= Campbell baronets of Glenorchy (1625) =

Escutcheon of the Campbell baronets of Glenorchy

The Campbell baronetcy, of Glenorchy in the County of Perth, was created in the Baronetage of Nova Scotia on 29 May 1625 for the courtier Duncan Campbell, Laird of Glenorchy. Known as "Black Duncan" (Donnchadh Dubh), he was a favourite of Queen Anne of Denmark and had earlier represented Argyll in the Scottish Parliament. He was a descendant of Sir Colin Campbell, 1st Laird of Glenorchy, younger son of Duncan Campbell, 1st Lord Campbell, ancestor of the Dukes of Argyll. The third and fourth Baronets were also members of the Scottish Parliament for Argyll.
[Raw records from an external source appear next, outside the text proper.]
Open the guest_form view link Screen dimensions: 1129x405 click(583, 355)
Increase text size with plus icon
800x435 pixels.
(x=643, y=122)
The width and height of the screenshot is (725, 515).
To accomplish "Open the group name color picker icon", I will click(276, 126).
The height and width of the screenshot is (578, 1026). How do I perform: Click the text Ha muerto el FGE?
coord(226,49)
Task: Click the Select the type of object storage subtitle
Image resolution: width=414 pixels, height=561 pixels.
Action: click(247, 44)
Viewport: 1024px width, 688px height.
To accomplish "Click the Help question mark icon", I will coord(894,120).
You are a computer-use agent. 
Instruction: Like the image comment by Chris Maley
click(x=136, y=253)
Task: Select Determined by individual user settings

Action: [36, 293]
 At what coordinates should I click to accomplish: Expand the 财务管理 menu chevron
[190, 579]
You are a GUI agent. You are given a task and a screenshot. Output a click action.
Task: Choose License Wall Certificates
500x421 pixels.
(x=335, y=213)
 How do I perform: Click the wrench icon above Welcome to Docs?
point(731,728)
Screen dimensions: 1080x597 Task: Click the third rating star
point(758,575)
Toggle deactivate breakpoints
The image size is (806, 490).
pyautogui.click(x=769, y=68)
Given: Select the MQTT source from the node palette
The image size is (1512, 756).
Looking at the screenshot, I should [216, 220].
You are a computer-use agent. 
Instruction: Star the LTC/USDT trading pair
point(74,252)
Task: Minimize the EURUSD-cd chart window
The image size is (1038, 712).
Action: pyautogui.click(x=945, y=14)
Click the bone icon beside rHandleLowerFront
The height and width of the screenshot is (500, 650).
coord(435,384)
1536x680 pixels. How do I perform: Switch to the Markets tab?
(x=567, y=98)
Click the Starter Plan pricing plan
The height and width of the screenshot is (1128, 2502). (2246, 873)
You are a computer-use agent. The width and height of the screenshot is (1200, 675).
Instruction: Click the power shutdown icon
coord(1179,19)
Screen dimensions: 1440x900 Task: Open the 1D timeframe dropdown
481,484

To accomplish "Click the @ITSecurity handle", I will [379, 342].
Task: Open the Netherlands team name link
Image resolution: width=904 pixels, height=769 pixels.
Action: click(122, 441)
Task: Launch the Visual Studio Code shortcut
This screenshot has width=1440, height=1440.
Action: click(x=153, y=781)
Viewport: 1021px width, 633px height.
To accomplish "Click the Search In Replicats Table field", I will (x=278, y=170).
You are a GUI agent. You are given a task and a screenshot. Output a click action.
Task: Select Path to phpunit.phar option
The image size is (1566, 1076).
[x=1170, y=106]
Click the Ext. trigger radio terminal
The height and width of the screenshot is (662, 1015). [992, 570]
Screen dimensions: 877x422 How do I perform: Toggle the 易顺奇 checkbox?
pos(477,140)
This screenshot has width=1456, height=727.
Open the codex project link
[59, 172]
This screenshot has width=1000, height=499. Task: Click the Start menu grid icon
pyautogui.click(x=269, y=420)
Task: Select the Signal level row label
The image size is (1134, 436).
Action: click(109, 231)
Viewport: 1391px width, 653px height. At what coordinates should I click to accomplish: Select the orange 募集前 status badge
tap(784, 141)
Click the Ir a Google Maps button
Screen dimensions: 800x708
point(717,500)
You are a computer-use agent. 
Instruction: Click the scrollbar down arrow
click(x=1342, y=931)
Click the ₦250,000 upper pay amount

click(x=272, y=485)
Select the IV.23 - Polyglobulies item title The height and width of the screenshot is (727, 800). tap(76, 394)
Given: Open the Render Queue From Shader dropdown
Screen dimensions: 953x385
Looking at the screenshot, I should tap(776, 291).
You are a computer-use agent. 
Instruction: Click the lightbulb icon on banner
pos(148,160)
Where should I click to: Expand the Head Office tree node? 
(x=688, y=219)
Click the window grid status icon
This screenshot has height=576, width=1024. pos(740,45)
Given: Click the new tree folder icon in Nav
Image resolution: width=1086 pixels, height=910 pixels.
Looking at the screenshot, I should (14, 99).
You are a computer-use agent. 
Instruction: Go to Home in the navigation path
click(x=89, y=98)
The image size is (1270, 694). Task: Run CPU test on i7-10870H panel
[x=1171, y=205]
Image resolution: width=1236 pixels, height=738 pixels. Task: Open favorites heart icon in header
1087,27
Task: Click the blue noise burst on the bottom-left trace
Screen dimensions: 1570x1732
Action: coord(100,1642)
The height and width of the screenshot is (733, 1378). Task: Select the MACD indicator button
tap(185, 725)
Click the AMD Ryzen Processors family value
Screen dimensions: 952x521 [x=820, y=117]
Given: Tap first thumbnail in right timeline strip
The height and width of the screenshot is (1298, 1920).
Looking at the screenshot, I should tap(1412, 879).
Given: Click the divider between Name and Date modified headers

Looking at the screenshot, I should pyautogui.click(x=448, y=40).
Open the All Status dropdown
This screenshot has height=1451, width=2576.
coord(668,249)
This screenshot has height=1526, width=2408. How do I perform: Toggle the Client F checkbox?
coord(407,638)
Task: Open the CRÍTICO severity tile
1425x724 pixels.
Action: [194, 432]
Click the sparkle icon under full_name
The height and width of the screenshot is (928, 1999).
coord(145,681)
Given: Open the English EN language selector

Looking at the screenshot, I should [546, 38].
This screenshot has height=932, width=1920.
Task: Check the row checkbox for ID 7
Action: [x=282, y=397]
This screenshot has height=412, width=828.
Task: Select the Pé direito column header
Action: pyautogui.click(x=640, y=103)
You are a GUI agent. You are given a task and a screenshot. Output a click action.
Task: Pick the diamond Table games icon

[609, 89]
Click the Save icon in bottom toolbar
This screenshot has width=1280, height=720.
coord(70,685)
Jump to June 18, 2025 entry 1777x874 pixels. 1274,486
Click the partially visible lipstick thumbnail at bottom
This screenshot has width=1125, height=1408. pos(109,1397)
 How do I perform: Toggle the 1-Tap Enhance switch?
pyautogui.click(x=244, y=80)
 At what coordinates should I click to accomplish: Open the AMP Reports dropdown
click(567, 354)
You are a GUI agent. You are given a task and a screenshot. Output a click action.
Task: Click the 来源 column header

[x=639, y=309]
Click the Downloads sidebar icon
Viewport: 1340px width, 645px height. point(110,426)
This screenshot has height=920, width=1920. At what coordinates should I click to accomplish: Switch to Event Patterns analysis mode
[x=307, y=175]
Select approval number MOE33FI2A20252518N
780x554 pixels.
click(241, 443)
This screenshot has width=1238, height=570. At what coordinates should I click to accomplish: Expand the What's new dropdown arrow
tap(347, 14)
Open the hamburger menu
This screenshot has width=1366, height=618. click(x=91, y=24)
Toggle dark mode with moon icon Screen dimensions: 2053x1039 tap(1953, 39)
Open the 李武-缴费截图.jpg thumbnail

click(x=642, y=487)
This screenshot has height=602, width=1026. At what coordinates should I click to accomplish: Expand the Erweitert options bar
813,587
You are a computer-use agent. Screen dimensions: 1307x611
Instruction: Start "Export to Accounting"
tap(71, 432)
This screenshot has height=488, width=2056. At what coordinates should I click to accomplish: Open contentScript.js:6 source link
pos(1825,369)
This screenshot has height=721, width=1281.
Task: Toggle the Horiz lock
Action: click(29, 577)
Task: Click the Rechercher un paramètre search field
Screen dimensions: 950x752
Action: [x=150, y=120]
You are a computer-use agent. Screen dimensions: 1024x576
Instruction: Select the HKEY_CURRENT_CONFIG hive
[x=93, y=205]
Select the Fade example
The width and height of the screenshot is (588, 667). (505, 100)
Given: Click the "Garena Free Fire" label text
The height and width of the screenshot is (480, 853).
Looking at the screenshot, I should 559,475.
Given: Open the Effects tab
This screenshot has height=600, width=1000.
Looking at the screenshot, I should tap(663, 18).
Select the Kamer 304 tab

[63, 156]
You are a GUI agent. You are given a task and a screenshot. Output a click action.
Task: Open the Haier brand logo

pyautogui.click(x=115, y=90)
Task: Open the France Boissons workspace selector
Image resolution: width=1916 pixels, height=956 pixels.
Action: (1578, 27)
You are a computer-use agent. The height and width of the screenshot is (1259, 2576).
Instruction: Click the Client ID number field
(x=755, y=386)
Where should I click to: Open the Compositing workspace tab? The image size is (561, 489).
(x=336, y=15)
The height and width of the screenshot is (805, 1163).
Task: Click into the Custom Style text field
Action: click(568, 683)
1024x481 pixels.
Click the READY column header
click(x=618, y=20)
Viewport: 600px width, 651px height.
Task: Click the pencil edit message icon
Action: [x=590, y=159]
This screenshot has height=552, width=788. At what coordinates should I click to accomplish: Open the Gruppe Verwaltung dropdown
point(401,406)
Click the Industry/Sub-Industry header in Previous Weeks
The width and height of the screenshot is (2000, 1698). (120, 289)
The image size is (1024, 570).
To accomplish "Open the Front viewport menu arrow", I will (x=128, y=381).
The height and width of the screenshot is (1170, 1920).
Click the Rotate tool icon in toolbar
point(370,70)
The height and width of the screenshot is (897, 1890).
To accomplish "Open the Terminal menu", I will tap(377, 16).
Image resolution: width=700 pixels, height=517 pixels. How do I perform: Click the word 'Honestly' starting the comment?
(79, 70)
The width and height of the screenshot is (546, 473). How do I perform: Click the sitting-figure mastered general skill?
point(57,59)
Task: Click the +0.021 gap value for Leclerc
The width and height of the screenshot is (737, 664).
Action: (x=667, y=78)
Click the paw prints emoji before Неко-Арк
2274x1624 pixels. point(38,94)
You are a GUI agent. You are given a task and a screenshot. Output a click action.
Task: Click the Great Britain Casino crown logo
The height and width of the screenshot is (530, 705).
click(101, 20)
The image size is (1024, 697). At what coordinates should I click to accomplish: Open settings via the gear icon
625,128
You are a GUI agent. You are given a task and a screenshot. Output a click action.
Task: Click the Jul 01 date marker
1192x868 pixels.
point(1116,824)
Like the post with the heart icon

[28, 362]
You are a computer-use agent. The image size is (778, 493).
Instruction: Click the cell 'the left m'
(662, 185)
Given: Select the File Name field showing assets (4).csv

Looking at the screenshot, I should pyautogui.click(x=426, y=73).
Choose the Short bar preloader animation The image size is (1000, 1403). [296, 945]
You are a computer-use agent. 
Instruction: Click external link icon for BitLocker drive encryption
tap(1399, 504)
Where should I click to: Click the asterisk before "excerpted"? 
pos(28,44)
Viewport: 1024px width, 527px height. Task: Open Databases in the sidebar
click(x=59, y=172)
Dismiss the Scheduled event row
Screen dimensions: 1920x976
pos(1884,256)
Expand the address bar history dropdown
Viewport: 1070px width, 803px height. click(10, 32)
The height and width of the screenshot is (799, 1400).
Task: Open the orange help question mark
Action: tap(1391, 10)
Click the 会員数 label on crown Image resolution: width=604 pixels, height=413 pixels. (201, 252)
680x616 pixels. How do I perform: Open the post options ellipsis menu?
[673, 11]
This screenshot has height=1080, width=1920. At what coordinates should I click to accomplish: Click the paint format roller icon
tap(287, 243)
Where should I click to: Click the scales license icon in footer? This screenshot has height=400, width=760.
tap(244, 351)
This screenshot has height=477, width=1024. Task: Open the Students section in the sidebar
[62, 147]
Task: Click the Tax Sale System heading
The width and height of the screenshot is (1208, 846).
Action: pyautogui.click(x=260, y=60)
The fifth Baronet was created Earl of Breadalbane and Holland in 1681.

==Campbell baronets, of Glenorchy (1625)==
- Sir Duncan Campbell, 1st Baronet (1545–1631)
- Sir Colin Campbell, 2nd Baronet (c. 1577–1640)
- Sir Robert Campbell, 3rd Baronet (c. 1580–c. 1650)
- Sir John Campbell, 4th Baronet (c. 1615–c. 1670)
- Sir John Campbell, 5th Baronet (1635–1717) (created Earl of Breadalbane and Holland in 1681).

The line of Breadalbane and Holland ended in 1995. The Official Roll regards, as of , the Glenorchy baronetage as dormant.